### TEXT BLOCK
And why Gandhi of all people? Like any human being, he too was extremely fallible. He had a lifetime of great work and many instances of human frailty and political error almost torpedoed his efforts and almost led to an early grave of innumerable occasions. That is what makes him more human. More inspirational. You know else falls into that category? Martin Luther King.

After the completion of the Montgomery bus boycott, the clearest demonstration of Martin Luther King’s admiration for Gandhi was a five-week trip to India he made with his wife Coretta in February and March of 1959. During that trip, King met with Jawaharlal Nehru, G. Ramachandran of the Gandhi National Memorial Fund, and Gandhi’s disciple Vinoba Bhave. When Martin Luther King arrived in New Delhi on February 10, 1959, he gave a prepared statement that made clear his admiration for Gandhi and how Gandhian principles were a major influence on the civil rights struggle in the American South.

Is King therefore a useful enabler of racism for his tacit support of Gandhian principles? Should we daub graffiti on his monuments, something to the effect of ‘he supported a racist’? Or would ‘He was human’ be more apt?

### DATA
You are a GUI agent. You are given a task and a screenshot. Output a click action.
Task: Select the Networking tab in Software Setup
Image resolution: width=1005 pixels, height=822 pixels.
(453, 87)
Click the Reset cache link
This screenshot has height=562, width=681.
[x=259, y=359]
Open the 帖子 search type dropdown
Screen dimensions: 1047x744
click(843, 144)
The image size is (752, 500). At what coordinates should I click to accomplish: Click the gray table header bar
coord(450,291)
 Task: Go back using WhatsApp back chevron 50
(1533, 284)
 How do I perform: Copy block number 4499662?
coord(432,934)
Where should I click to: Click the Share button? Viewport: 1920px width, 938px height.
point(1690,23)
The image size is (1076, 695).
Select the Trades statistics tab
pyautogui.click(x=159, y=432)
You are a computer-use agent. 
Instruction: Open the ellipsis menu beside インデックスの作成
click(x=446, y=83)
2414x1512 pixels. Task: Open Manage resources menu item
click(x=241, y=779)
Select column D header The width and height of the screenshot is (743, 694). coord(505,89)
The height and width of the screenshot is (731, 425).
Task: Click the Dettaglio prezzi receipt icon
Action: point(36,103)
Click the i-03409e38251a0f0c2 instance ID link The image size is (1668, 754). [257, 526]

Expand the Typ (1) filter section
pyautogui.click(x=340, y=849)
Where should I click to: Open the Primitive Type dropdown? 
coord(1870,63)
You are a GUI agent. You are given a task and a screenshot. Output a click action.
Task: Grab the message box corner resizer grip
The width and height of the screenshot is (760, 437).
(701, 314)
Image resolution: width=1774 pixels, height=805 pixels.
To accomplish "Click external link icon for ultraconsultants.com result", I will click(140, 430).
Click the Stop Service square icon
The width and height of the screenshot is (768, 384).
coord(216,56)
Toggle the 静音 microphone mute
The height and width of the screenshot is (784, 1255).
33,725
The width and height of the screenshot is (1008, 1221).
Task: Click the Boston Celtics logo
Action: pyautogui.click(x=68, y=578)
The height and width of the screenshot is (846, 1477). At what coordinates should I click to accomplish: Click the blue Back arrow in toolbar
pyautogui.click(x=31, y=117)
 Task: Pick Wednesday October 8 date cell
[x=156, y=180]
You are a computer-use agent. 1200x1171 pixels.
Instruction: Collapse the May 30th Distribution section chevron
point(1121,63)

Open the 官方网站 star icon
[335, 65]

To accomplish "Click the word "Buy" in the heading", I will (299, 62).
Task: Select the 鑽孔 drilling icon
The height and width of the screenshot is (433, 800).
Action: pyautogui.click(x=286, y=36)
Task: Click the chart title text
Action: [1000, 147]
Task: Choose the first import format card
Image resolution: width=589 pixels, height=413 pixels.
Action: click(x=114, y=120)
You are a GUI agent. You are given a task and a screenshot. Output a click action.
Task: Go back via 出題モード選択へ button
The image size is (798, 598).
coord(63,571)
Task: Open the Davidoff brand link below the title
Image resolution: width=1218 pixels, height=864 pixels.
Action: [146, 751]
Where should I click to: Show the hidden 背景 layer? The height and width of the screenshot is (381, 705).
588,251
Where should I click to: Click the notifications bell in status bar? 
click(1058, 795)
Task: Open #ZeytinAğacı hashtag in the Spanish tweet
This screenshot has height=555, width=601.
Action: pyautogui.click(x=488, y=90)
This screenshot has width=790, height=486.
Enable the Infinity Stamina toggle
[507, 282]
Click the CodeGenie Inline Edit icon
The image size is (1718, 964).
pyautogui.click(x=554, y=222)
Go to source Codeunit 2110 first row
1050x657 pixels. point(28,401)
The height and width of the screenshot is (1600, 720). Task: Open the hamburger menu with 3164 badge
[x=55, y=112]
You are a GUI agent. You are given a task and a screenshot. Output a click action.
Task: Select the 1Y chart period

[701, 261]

### SET TASK A
Reproduce the passage about Gandhi and Martin Luther King between "After the completion" and "the American South.", inclusive.
### SET TASK B
According to the passage about Gandhi and Martin Luther King, on what date did King arrive in New Delhi?

### FULL RESPONSE A
After the completion of the Montgomery bus boycott, the clearest demonstration of Martin Luther King’s admiration for Gandhi was a five-week trip to India he made with his wife Coretta in February and March of 1959. During that trip, King met with Jawaharlal Nehru, G. Ramachandran of the Gandhi National Memorial Fund, and Gandhi’s disciple Vinoba Bhave. When Martin Luther King arrived in New Delhi on February 10, 1959, he gave a prepared statement that made clear his admiration for Gandhi and how Gandhian principles were a major influence on the civil rights struggle in the American South.

### FULL RESPONSE B
February 10, 1959